TL;DR: A particularly hard hitting volume in a fantastic series.
Source: NetGalley, thank you so much!
Plot: This takes place on Chih’s first journey out to collect stories where they are working in a seaside town being swarmed with refugees.
Characters: We get to see a different, much less confident Chih here which was different and really leant to us learning more about what makes them who they are.
Setting: A lovely seaside town. I liked the culture we got to see pieces of.
Fantasy: The magic was light here. It’s definitely a fantastical world, but less of the magic or magical creatures.
Summary:
Every story begins somewhere.
On the banks of the Ya-lé River, the town of Luntien gathers to celebrate the start of the rainy season, but the celebration is marred by the arrival of refugees from the sea. Everyone has a story about the foreigners newly in their midst—lazy, violent, unwanted—while the refugees themselves grieve the loss of the home they loved.
Cleric Chih, very recently still Novice Chih, is also a stranger in Luntien. A moment of carelessness and bad luck leaves them waiting tables as they struggle to establish themself as a real cleric. A cleric’s job is to listen and record, but the stories emerging in Luntien are ugly and violent, as hard to predict as the river itself. With their hoopoe companion Almost Brilliant by their side, Chih must help the refugees while also unraveling a mystery that may have roots in their own faraway home in the abbey of Singing Hills.

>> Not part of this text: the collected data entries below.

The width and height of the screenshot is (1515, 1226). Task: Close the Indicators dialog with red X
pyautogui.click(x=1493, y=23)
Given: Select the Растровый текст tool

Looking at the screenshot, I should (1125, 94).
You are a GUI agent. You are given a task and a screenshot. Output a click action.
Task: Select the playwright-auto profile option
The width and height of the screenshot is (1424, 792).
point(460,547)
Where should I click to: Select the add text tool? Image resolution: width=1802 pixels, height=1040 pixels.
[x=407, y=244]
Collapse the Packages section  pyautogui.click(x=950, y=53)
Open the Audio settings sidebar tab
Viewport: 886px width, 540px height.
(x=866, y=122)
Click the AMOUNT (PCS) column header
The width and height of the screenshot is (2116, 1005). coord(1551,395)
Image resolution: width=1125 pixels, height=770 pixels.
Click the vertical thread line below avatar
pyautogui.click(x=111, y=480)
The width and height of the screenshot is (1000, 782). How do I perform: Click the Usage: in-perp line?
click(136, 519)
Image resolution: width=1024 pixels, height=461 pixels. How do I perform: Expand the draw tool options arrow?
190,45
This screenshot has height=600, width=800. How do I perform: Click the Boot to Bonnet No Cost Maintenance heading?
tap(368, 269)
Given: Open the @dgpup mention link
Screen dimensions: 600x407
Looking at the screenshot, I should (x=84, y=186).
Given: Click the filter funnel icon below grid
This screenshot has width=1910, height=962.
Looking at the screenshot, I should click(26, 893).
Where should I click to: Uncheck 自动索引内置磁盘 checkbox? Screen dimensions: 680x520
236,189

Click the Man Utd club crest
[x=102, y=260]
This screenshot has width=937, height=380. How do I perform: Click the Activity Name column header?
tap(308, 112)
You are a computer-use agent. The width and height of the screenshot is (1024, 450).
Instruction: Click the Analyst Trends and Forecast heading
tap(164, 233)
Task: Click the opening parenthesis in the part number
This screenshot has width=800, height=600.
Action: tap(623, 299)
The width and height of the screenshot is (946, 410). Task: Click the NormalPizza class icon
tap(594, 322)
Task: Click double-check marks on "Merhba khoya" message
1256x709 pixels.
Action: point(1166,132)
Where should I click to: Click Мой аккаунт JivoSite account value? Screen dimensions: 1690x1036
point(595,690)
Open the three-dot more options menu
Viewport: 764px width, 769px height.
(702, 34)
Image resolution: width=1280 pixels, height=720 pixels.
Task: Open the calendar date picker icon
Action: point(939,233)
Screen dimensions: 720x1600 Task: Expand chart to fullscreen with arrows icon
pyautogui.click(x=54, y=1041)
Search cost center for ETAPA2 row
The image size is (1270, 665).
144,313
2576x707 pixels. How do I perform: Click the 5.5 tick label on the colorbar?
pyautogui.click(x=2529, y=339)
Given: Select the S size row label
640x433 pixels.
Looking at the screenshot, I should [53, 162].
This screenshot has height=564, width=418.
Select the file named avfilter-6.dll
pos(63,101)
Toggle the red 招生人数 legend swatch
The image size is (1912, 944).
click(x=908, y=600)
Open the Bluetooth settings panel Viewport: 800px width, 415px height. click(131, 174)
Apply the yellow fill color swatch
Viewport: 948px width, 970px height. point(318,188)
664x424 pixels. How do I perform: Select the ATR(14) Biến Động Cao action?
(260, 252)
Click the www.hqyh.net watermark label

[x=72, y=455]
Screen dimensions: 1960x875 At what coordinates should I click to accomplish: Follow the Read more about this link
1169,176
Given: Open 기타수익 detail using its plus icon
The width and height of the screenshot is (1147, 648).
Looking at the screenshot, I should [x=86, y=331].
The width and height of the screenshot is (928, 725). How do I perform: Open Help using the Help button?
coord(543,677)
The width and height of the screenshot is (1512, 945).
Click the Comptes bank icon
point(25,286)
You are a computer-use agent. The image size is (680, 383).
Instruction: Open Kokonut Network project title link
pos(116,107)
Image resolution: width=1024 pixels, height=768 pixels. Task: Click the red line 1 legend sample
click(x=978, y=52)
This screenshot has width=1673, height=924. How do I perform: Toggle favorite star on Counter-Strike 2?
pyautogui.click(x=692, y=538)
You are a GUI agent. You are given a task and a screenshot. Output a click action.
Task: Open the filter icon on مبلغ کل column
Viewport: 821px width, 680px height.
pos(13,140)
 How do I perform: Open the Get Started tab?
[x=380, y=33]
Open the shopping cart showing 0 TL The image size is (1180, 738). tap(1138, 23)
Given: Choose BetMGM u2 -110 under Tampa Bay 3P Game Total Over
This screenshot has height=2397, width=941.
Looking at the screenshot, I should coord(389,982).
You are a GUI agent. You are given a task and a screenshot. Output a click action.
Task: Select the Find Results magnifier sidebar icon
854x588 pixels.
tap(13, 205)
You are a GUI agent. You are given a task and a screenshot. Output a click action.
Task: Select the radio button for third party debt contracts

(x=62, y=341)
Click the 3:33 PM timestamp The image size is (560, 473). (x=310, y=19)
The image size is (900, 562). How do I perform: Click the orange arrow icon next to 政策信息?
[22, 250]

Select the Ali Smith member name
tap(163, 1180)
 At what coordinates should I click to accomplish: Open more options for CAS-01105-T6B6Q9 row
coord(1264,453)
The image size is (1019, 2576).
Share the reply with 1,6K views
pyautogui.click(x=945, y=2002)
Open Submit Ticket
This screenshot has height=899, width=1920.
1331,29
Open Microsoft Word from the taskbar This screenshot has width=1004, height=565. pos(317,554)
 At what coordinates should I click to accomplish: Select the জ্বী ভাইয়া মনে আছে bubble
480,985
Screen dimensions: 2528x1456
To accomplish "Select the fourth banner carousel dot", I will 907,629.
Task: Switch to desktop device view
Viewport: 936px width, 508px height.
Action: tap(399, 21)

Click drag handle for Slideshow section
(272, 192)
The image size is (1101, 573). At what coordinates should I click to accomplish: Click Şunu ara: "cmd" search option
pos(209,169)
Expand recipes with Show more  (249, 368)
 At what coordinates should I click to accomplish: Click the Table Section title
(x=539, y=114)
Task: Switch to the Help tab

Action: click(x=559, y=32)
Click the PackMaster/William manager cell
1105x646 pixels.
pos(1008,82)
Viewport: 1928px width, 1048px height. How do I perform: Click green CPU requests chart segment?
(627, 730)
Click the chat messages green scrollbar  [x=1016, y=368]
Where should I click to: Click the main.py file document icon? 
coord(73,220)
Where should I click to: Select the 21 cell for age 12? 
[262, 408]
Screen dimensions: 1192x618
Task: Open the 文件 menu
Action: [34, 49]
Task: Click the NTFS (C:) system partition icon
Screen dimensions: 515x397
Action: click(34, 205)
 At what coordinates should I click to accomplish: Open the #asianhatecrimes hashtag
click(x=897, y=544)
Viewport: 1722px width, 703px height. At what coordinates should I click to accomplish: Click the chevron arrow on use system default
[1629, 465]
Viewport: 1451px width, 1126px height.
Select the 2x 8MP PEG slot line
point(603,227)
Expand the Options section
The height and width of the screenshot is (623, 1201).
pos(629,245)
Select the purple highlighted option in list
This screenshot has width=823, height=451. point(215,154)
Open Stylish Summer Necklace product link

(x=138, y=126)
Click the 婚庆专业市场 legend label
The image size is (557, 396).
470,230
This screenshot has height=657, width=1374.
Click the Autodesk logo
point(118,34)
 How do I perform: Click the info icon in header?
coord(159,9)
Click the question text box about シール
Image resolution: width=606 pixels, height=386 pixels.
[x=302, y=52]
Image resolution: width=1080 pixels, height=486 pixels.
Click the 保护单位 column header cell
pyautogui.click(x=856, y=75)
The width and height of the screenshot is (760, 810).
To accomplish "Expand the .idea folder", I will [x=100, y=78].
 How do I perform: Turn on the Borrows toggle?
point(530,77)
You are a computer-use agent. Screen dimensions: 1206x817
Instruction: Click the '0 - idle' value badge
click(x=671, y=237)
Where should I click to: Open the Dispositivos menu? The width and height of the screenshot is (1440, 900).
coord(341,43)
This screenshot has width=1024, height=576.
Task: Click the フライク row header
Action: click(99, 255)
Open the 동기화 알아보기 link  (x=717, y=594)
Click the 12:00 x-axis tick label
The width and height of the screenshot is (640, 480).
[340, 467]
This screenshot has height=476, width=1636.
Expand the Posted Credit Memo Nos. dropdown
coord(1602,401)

In the seventh entry of the award-winning Singing Hills series, we meet Chih and Almost Brilliant just beginning their journey together as Chih assumes their place on the road and in the world.
Thoughts:
The stories in the Singing Hills Cycle are always a favorite for me. I love the setting, I love Cleric Chih, and I love what we take from these tales. In this one we go back in time and see our Cleric on their first expedition out of the monastery. They’re working in a restaurant in a seaside town that is dealing with an influx of refugees. So while the Cleric works, and struggles with their first steps they’re also watching people and their treatment of those they see as other.
This one feels very topical for the moment, but I think it’s going to keep it’s impact even past now. It’s a human thing, struggling with seeing others as human. And you see Chih as they watch this happen but even still fully lack the words to understand what’s happening. Chich themselves are trying to figure out who they are and how they’re going to manage what they’re doing. It’s a heavier and somewhat darker Singing Hills book than we’ve had in a minute but I loved it.
This one is a fantastic continuation and I loved the look at young Chih that we got. I’ll always recommend and loves these books, this one is no exception.